> [TASK DESCRIPTION]: Could you filter the records below and return each line that holds "online"?

> [EXERCISE MATERIALS]:
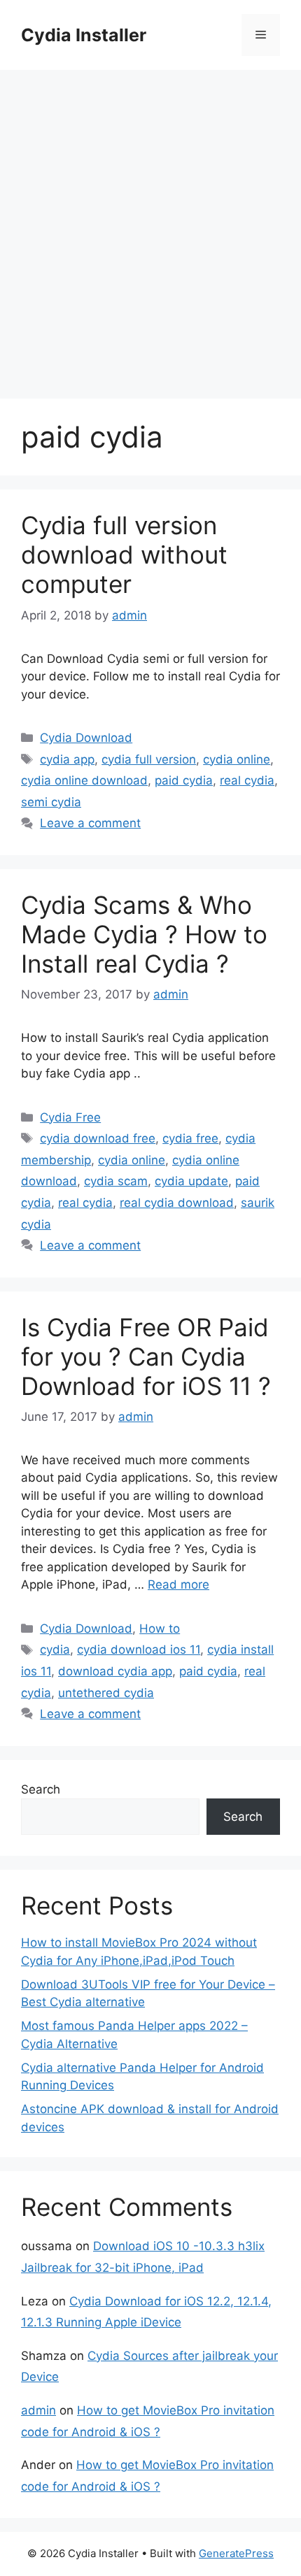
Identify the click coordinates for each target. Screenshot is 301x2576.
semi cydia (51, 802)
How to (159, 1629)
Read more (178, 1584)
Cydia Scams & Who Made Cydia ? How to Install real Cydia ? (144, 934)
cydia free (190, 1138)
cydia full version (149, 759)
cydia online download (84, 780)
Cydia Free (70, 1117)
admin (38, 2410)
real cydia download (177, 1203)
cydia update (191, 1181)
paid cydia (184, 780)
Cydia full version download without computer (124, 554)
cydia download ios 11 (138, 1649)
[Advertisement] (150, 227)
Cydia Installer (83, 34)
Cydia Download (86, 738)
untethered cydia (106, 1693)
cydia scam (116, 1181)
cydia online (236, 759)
* * *
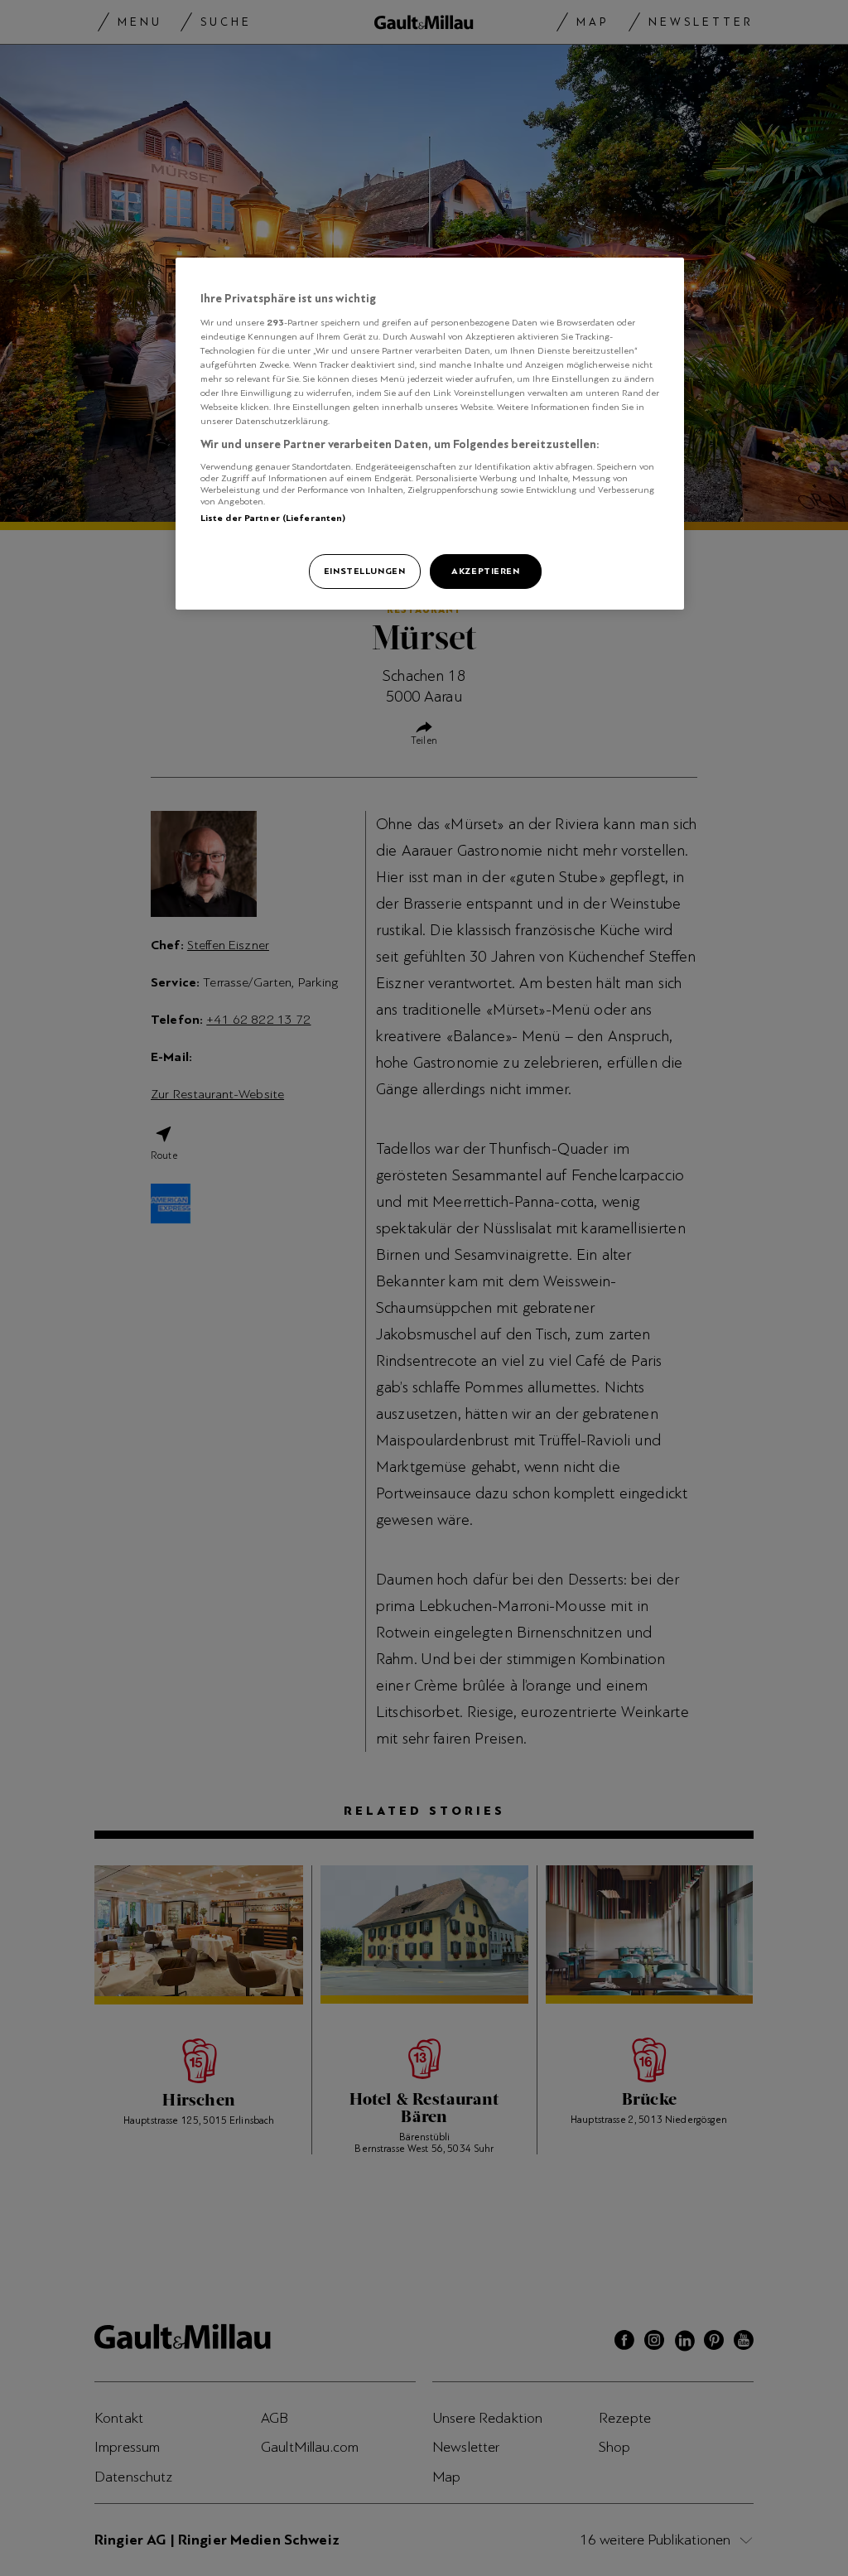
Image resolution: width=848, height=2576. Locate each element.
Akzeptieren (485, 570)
==
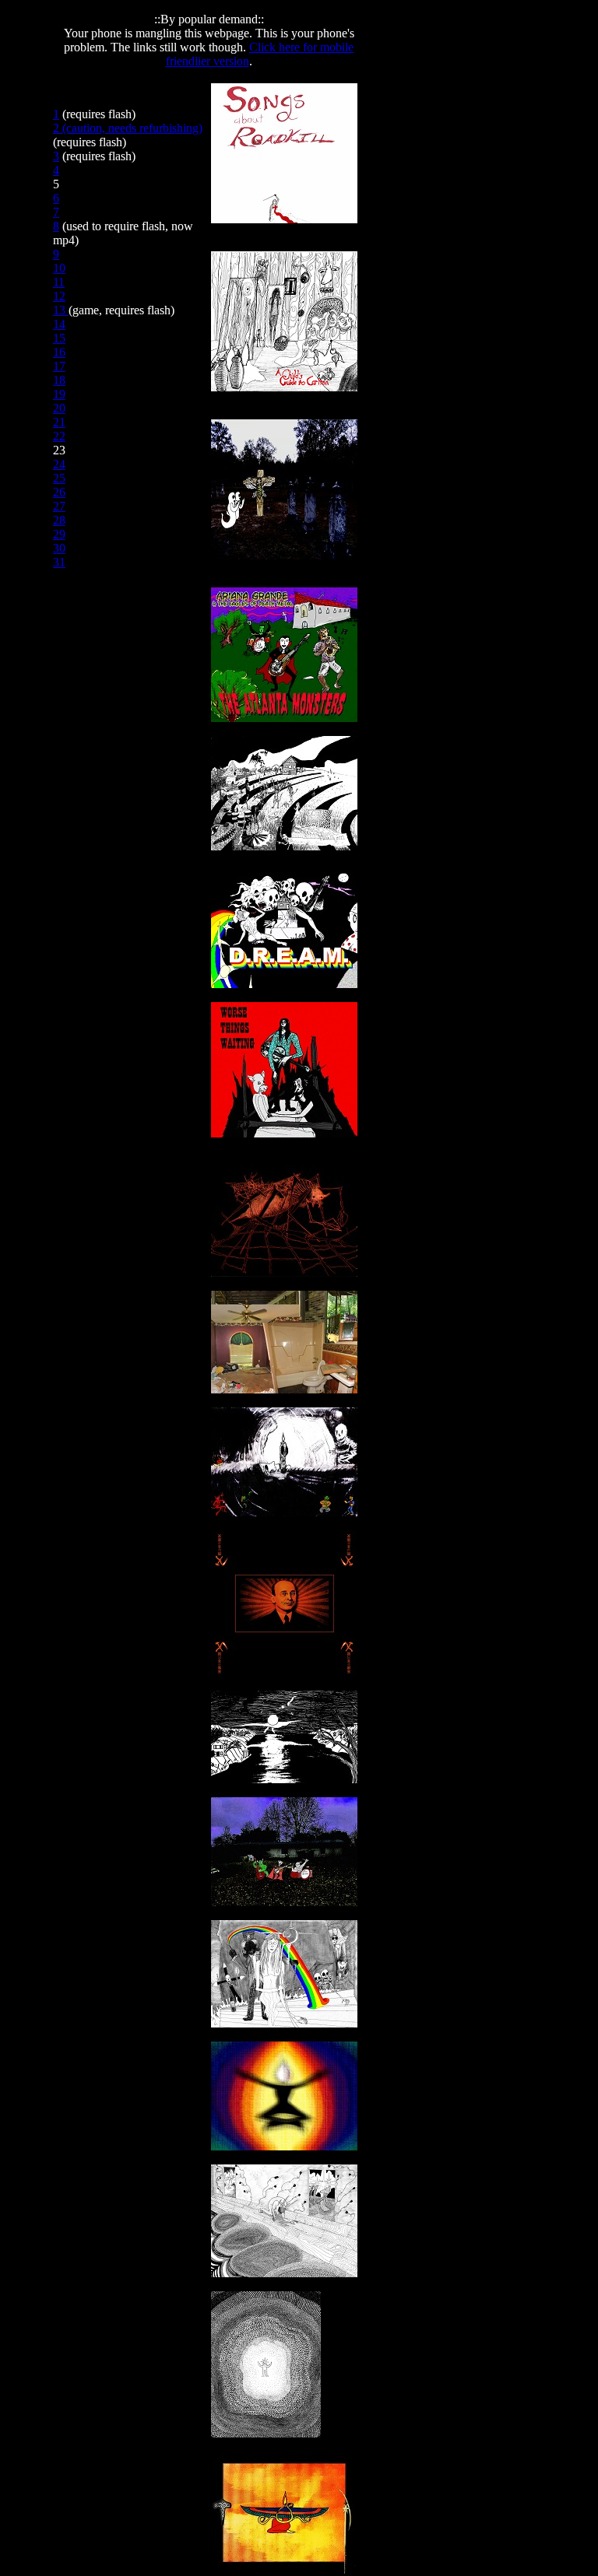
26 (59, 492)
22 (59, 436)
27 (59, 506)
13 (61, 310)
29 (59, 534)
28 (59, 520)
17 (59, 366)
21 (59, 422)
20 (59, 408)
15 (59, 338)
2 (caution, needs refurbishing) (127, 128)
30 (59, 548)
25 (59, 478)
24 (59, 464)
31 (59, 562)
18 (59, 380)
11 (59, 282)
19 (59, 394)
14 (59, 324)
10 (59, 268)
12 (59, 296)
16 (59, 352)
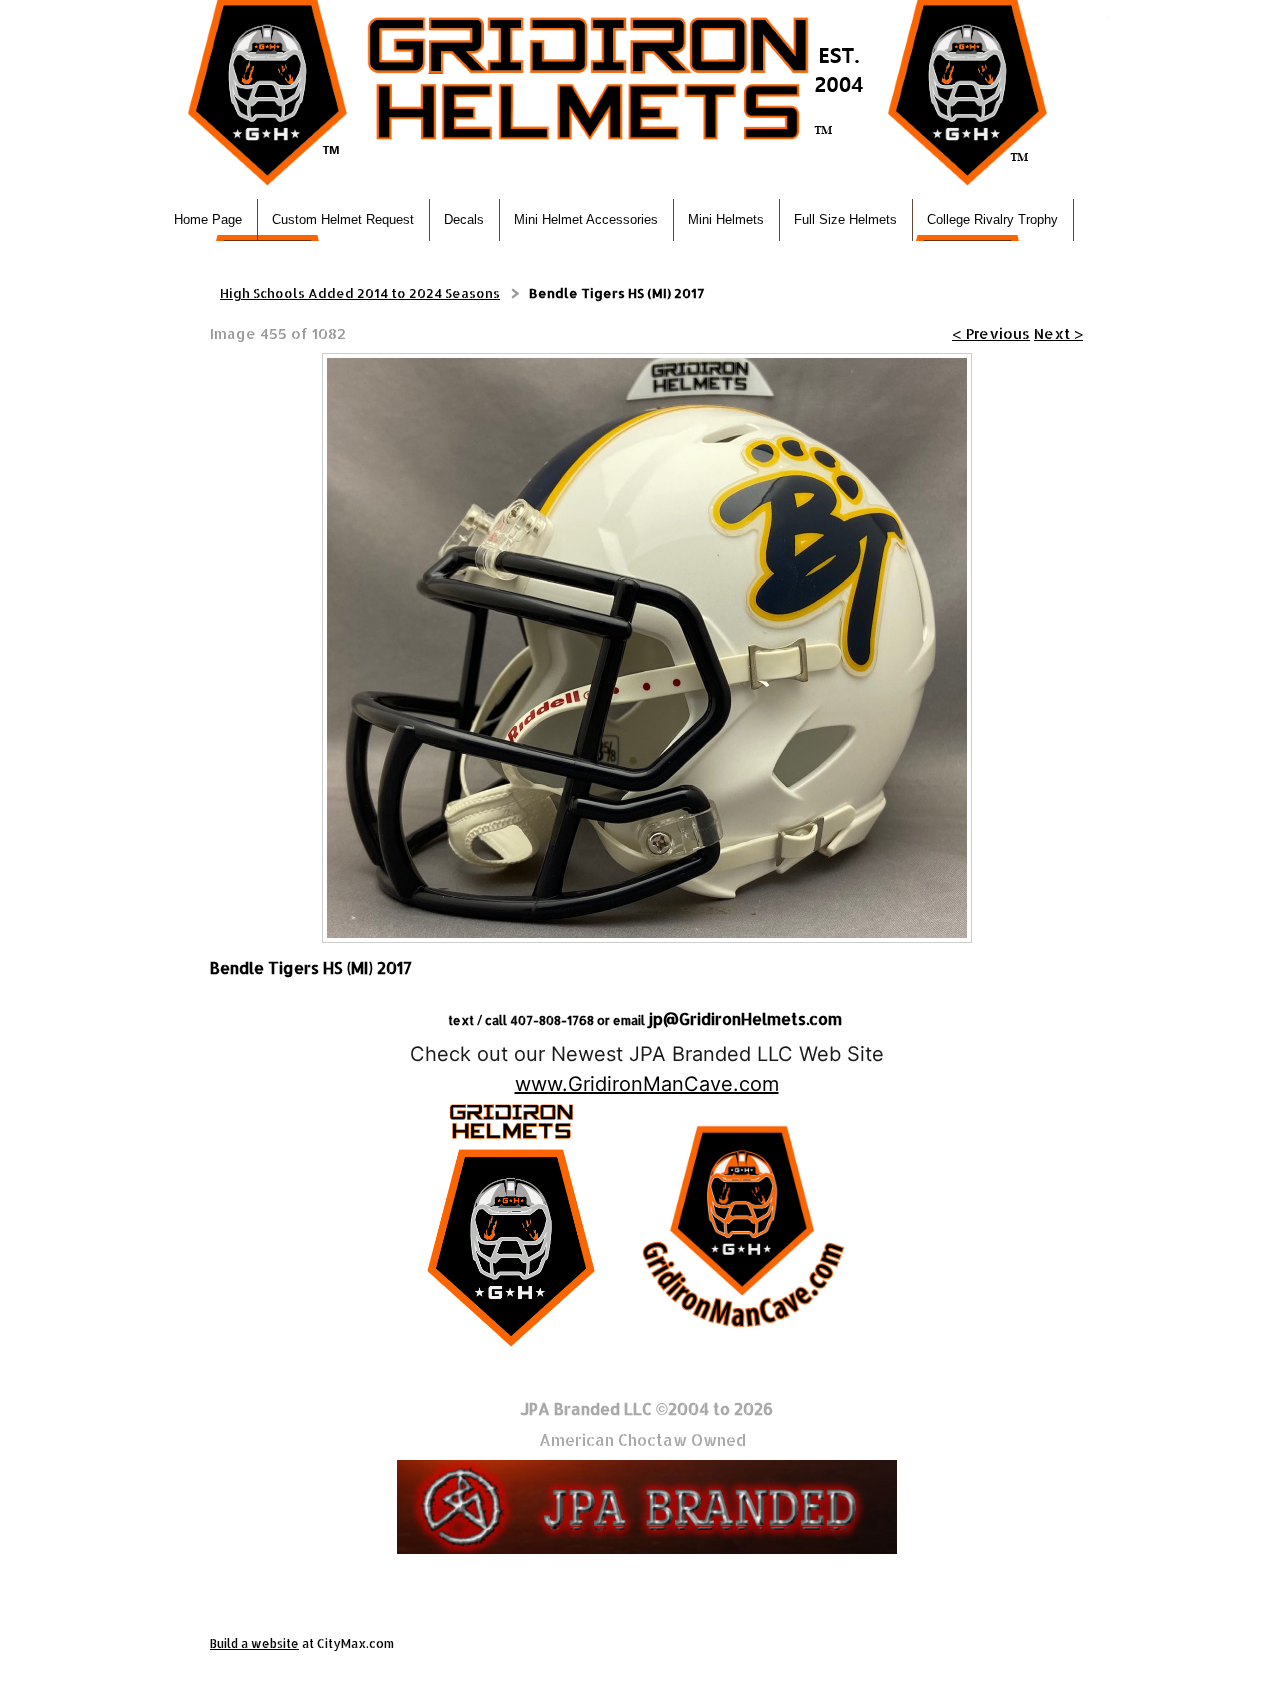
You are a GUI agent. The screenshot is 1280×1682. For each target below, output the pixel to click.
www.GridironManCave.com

> [EXERCISE RESPONSE]:
cydia online download (84, 780)
cydia online (236, 759)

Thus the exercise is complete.